**TASK OBJECTIVE**
List each line of the data that holds the word "will".
——————————
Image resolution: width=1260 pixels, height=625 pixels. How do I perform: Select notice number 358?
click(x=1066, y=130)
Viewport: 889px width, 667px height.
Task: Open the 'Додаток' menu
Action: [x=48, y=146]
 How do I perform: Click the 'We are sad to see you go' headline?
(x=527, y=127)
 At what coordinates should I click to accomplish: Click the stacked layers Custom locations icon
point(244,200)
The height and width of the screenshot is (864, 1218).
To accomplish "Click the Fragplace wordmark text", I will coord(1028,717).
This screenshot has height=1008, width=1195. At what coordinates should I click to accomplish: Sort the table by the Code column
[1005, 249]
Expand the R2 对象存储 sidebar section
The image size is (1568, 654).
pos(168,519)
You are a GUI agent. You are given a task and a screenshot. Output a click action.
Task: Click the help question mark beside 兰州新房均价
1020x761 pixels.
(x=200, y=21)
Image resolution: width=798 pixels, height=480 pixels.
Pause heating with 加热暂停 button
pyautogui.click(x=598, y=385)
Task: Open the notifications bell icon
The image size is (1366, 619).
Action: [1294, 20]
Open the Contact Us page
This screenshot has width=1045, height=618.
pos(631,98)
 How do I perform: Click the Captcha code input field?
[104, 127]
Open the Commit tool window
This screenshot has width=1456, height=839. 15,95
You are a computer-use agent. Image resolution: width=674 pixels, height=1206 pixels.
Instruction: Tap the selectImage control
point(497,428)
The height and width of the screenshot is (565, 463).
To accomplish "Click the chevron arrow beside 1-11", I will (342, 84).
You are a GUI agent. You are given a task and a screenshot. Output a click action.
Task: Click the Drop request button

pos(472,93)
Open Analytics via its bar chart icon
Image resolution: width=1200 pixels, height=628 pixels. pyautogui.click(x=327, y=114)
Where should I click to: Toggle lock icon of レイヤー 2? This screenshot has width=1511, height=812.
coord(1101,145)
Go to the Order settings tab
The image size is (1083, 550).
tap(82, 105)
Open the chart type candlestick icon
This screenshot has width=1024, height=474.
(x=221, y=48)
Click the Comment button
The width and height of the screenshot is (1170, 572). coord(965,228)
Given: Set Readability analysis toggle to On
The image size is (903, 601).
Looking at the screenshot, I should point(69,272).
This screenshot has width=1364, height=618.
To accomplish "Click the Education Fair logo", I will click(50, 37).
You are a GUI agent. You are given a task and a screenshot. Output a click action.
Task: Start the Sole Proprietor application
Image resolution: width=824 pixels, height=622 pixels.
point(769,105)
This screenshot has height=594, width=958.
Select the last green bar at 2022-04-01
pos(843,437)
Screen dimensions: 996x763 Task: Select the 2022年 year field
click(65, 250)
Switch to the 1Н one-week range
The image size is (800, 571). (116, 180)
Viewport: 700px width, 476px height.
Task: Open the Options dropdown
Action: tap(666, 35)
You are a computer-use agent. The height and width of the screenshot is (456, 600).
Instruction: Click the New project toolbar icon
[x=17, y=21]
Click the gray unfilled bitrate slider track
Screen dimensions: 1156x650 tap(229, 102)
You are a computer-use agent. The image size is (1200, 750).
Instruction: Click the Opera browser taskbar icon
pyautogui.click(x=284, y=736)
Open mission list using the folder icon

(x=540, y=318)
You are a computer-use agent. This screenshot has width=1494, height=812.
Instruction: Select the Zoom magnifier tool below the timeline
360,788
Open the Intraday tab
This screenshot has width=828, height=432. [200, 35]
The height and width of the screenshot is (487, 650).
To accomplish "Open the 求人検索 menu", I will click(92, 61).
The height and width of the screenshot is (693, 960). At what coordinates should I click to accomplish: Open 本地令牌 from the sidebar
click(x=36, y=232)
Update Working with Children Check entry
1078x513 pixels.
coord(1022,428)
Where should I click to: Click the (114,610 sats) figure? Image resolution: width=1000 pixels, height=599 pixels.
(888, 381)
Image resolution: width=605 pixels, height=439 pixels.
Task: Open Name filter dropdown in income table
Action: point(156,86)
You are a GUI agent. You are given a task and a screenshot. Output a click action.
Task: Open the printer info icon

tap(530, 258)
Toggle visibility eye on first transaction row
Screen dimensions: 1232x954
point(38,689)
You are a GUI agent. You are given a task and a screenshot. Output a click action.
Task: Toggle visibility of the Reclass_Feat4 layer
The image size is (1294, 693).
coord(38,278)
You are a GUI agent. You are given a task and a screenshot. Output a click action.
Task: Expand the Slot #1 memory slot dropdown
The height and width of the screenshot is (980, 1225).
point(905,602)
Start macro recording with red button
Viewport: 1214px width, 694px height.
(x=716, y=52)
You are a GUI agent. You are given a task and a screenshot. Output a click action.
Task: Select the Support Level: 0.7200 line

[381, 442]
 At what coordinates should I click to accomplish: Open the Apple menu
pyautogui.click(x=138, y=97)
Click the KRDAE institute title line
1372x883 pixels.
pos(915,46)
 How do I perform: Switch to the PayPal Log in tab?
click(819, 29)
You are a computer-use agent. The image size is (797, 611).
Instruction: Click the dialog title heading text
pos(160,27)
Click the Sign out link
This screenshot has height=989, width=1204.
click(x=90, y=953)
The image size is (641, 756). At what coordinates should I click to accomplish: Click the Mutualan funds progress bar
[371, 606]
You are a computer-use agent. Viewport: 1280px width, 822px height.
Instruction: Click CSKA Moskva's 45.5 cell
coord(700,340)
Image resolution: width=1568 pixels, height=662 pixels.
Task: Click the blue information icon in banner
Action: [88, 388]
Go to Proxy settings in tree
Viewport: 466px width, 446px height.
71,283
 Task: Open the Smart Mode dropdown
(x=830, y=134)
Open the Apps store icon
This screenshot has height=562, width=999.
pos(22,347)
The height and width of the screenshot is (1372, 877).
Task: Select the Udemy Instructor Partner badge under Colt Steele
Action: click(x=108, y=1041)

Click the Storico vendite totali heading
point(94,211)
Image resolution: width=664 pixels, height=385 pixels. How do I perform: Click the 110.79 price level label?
——————————
**TASK RESULT**
To accomplish "Click the Fragplace wordmark text", I will coord(1028,717).
To accomplish "Click the chevron arrow beside 1-11", I will (342, 84).
To accomplish "Click the Education Fair logo", I will click(50, 37).
To accomplish "Open the 求人検索 menu", I will click(92, 61).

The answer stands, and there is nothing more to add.